Just finished building the Sorcerer Distortion. Plugged it in, turned it on and got some sound. But it's really, really quiet. With the knobs turned all the way up its still average relatively low volume. Sounds terrible.
So I did substitute some parts during the build. 
Instead of using a CV7351 for Q1 I ended up using a MPSA13.
I used a 2N5484 for each J201 (Q2 - Q6).
Could this be the cause of the results I'm getting?

I attached some datasheets for these parts. The 2n1308 is supposed to be equivalent to the specs on the CV7351. I couldn't find a datasheet on the CV7351.


----------



## Barry (Sep 11, 2020)

2n5458's I don't believe pin out the same as J201's


----------



## deladonut (Sep 11, 2020)

Barry said:


> 2n5458's I don't believe pin out the same as J201's



oh man...i'm pretty sure you are correct...


----------



## Danbieranowski (Sep 12, 2020)

deladonut said:


> oh man...i'm pretty sure you are correct...
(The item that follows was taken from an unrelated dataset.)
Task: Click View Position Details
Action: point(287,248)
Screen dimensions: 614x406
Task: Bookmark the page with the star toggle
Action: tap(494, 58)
In better news, you can get presoldered J201 SMD boards here, so all you'll have to do is pop out your 5458s and pop these guys in: https://www.pedalpcb.com/product/mmbfj201-jfet-pre-soldered/


----------



## deladonut (Sep 12, 2020)

Danbieranowski said:


> In better news, you can get presoldered J201 SMD boards here, so all you'll have to do is pop out your 5458s and pop these guys in: https://www.pedalpcb.com/product/mmbfj201-jfet-pre-soldered/



That’s awesome. How would a guy go about mounting five of em in one enclosure? Any tips?


----------



## Danbieranowski (Sep 12, 2020)

deladonut said:


> That’s awesome. How would a guy go about mounting five of em in one enclosure? Any tips?
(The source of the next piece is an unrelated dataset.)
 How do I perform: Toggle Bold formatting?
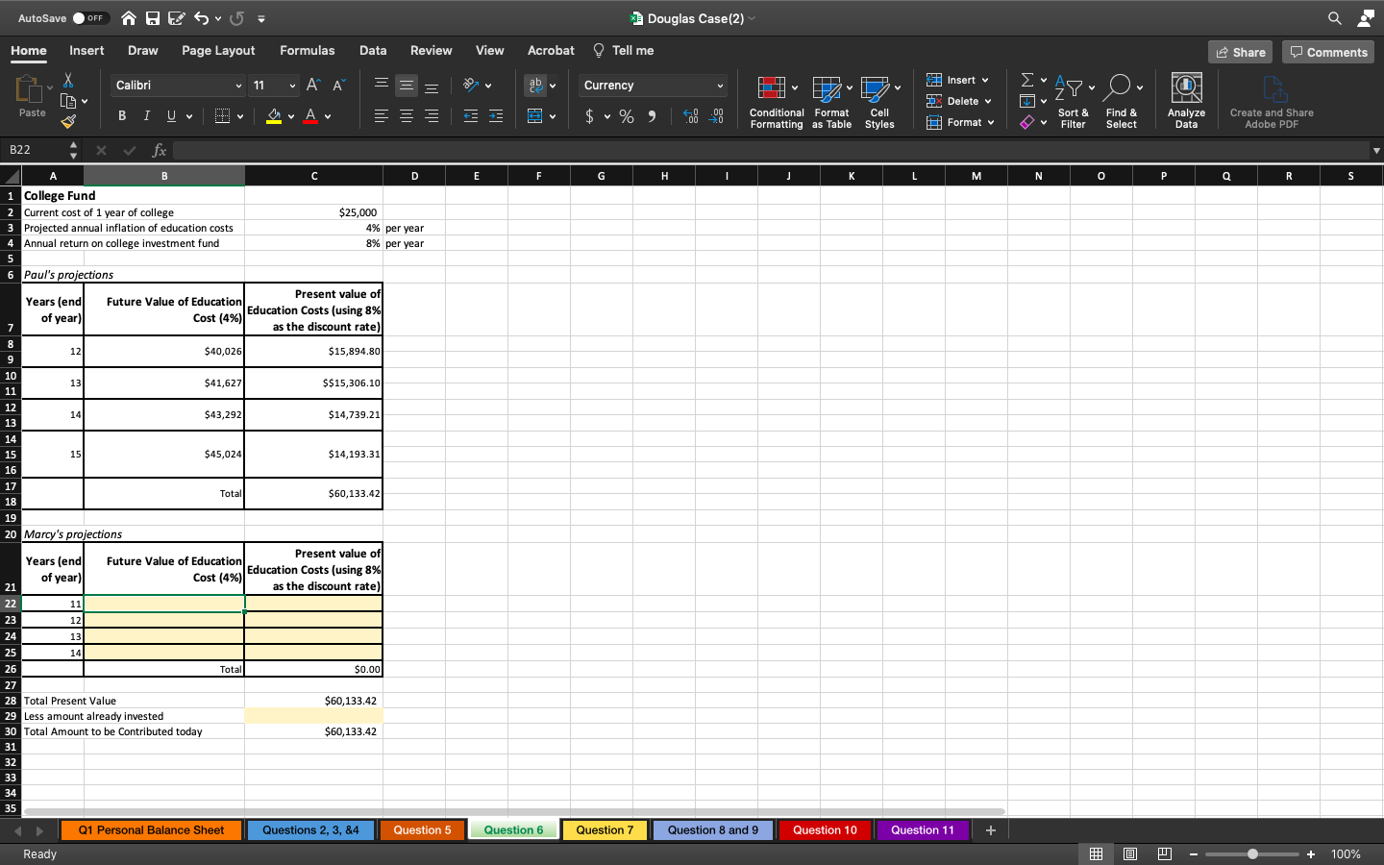tap(122, 116)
I've been thinking about this myself, and the best thing I could come up with is to take the legs that I've previously cut off of a component, bend them into an L shape, then solder the short end to the holes of the 201 board, and use the long legs like I would a standard transistor. So the little 201 board would actually stand up off the PCB like a normal component.


----------



## Chuck D. Bones (Sep 12, 2020)

That MPSA13 will not bias correctly. Either get an NPN germanium transistor or be prepared to change R4.  Even with the right bias, changing Q1 to silicon will definitely change the sound.


----------



## Barry (Sep 12, 2020)

Danbieranowski said:


> I've been thinking about this myself, and the best thing I could come up with is to take the legs that I've previously cut off of a component, bend them into an L shape, then solder the short end to the holes of the 201 board, and use the long legs like I would a standard transistor. So the little 201 board would actually stand up off the PCB like a normal component.
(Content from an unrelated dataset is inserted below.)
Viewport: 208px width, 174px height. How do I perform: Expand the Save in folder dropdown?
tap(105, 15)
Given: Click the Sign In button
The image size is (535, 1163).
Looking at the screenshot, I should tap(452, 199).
You can buy "L" shaped header pins, but bending old lead legs is what I use, physically they aren't much bigger than a through hole transistor


----------



## deladonut (Sep 13, 2020)

Chuck D. Bones said:


> That MPSA13 will not bias correctly. Either get an NPN germanium transistor or be prepared to change R4.  Even with the right bias, changing Q1 to silicon will definitely change the sound.



Thanks for the tip. I just ordered a CV7351 off ebay (didn't even think to look there when I ordered parts) so hopefully in a few weeks I can jam out on this thing!


----------



## Barry (Sep 13, 2020)

deladonut said:


> Thanks for the tip. I just ordered a CV7351 off ebay (didn't even think to look there when I ordered parts) so hopefully in a few weeks I can jam out on this thing!


IC's off of Ebay can be a crap shoot


----------



## Chuck D. Bones (Sep 13, 2020)

deladonut said:


> Thanks for the tip. I just ordered a CV7351 off ebay (didn't even think to look there when I ordered parts) so hopefully in a few weeks I can jam out on this thing!



Good luck with that, you'll need it!

Is the vendor in China, by any chance?


----------



## deladonut (Sep 29, 2020)

Chuck D. Bones said:


> Good luck with that, you'll need it!
> 
> Is the vendor in China, by any chance?



Vendor was from Oregon I believe.


----------



## Coda (May 17, 2021)

Was this issue ever resolved?...


----------